Work item -> Report back every line below that carries the word "Select".

Extracted data ->
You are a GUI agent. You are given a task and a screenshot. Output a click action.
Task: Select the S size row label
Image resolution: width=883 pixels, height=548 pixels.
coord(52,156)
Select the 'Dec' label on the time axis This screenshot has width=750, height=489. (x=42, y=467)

==

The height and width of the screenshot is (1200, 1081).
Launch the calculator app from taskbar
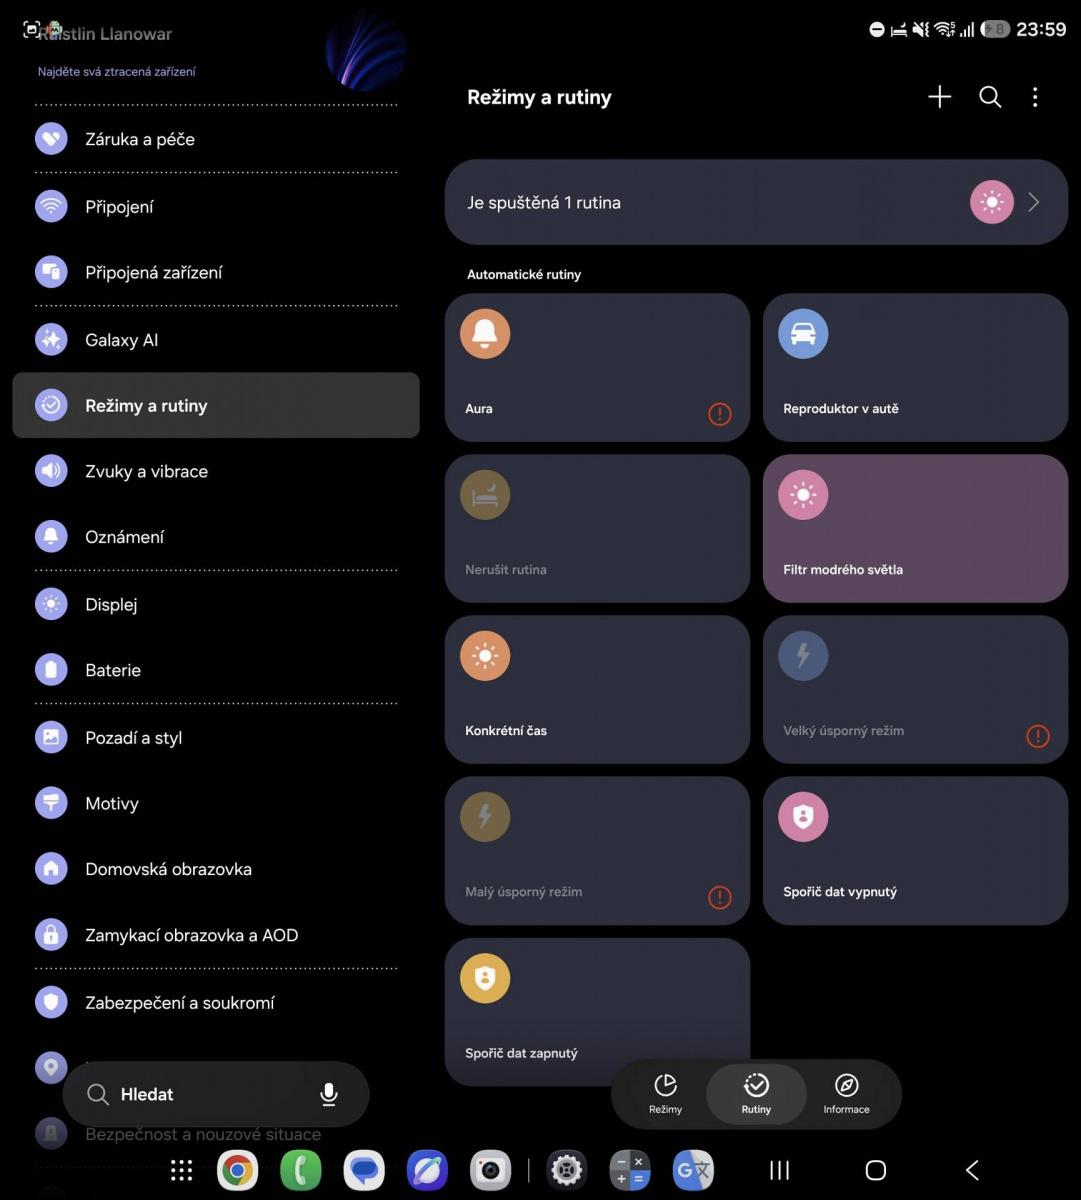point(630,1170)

---

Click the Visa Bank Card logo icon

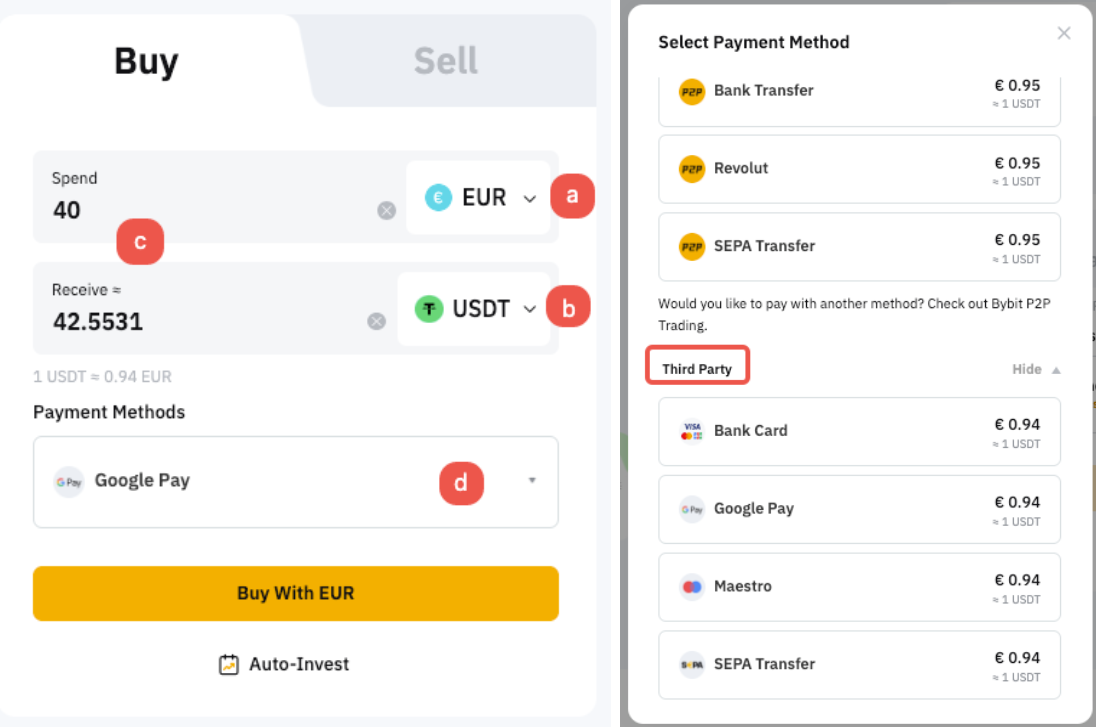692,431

Solution ->
Task: Select the S size row label
Select the 'Dec' label on the time axis This screenshot has width=750, height=489. (x=42, y=467)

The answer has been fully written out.